PM360/WorldOne Spot Survey: Off-Label Prescribing
In February, PM360 and WorldOne Interactive (www.worldoneinteractive.com) conducted a lightning MedLIVE poll of U.S. primary care physicians. We asked them about their attitudes and habits regarding off-label prescriptions and about their attitudes towards receiving information on off-label uses from pharmaceutical representatives. We tabulated the first 50 responses, and here’s what they said.
QUESTION 1. IS IT IMPORTANT TO YOU THAT WHEN YOU WRITE A PRESCRIPTION IT IS FOR AN FDA-APPROVED USE? PLEASE INDICATE WHICH OF THE FOLLOWING STATEMENTS BEST DESCRIBES YOUR ATTITUDES TOWARD THIS TOPIC:
12%: I don’t really care whether the use is approved by the FDA or not (e.g. FDA approval of use not important).

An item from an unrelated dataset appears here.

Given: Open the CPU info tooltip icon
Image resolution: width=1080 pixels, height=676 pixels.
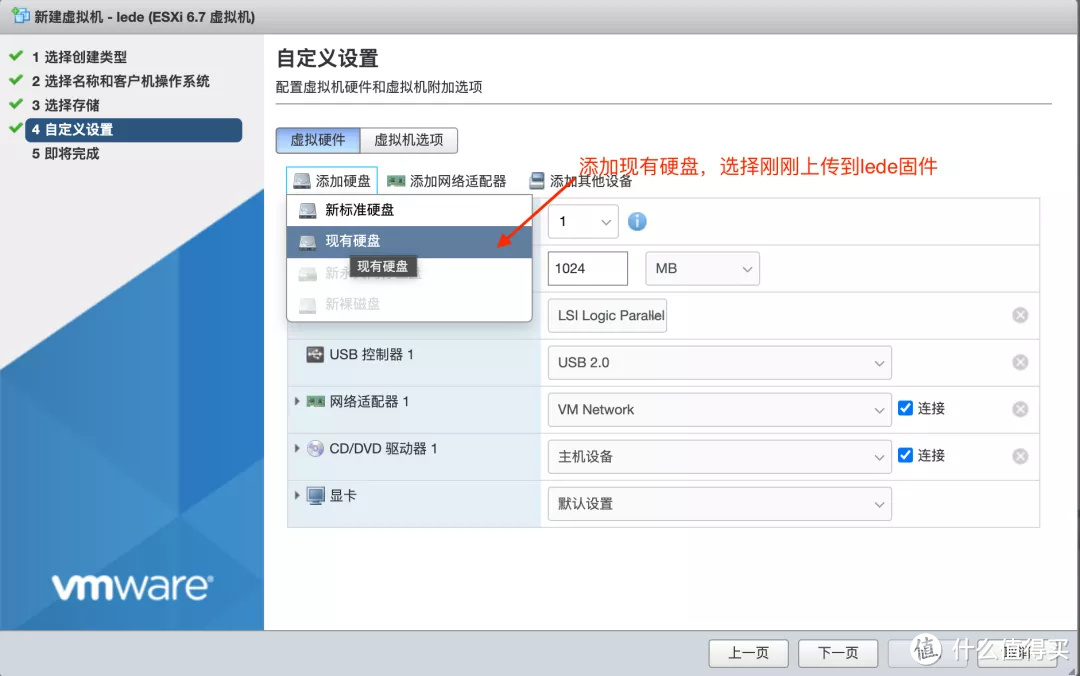Looking at the screenshot, I should [637, 221].
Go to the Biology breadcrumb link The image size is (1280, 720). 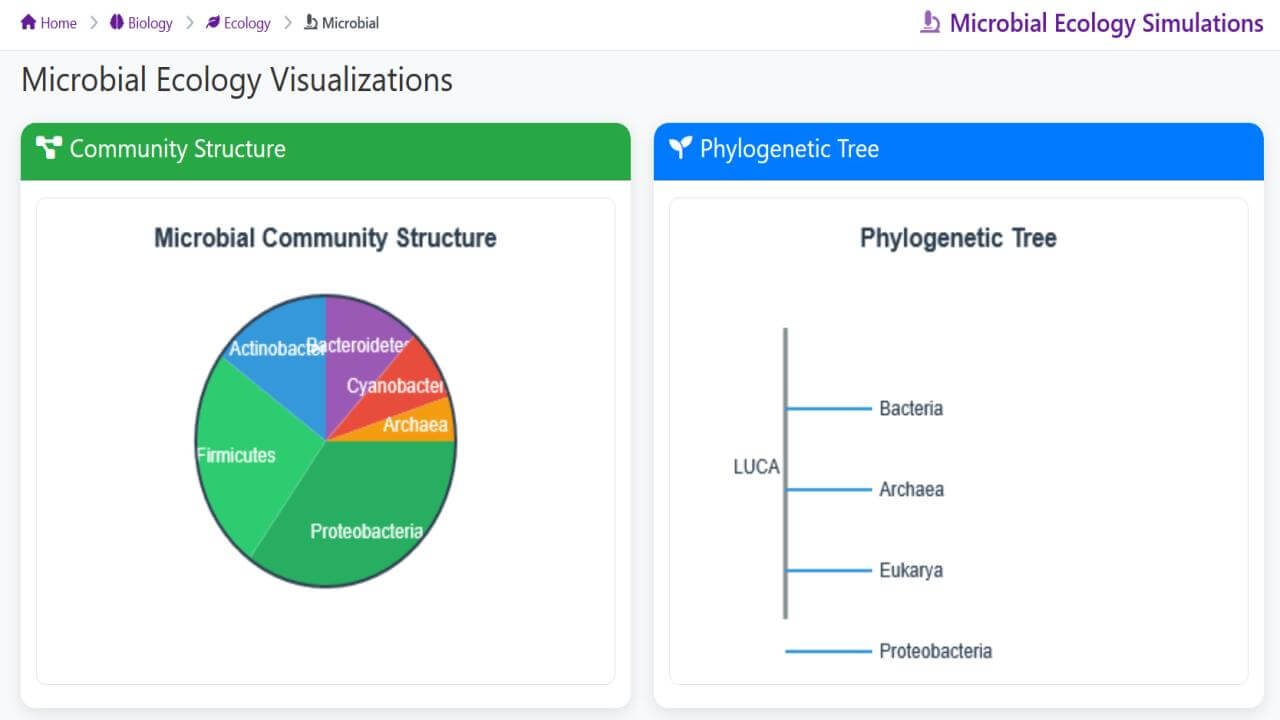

64%: I would prefer to write prescriptions for FDA-approved uses but sometimes need to write off-label (e.g. FDA approval of use somewhat important).
24%: If the use is not approved by the FDA I would prefer not to write the prescription at all but sometimes I must (e.g. FDA approval of use is very important).
QUESTION 2. IN YOUR PRACTICE, HOW OFTEN DO YOU PRESCRIBE MEDICATION FOR INDICATIONS OTHER THAN THOSE ON THE LABEL?
20%: Very seldom (2% or less of Rxs)
20%: Occasionally (2% to 10%)
36%: Not uncommon (10% to 30%)
18%: Frequently (30% to 60%)
0%: Mostly (60% or more)
0%: Not really sure when prescriptions are on- or off-label
QUESTION 3. WOULD YOU LIKE TO BE ABLE TO RECEIVE INFORMATION ON OFF-LABEL APPLICATIONS OF APPROVED PHARMACEUTICALS FROM REPRESENTATIVES OF THE MANUFACTURER? WHICH OF THESE STATEMENTS BEST DESCRIBES YOUR POSITION:
20%: No. The source is biased, and cherry-picked information is worse than nothing at all.
8%: No, for other reasons.
30%: Yes. I understand the source may be biased but I am confident in my ability to use the information.
42%: Yes, if the information comes only from well-designed, peer-reviewed studies.
0%: Yes, for other reasons.
1. See Acceptable Risks, by Jonathan Kwitny (1992, Simon & Schuster) for an eye-opening discussion of how the FDA’s bureaucratic ways and inability to let reason affect their decisions resulted in a lot of unnecessary deaths and the lack of timely approval of new drugs.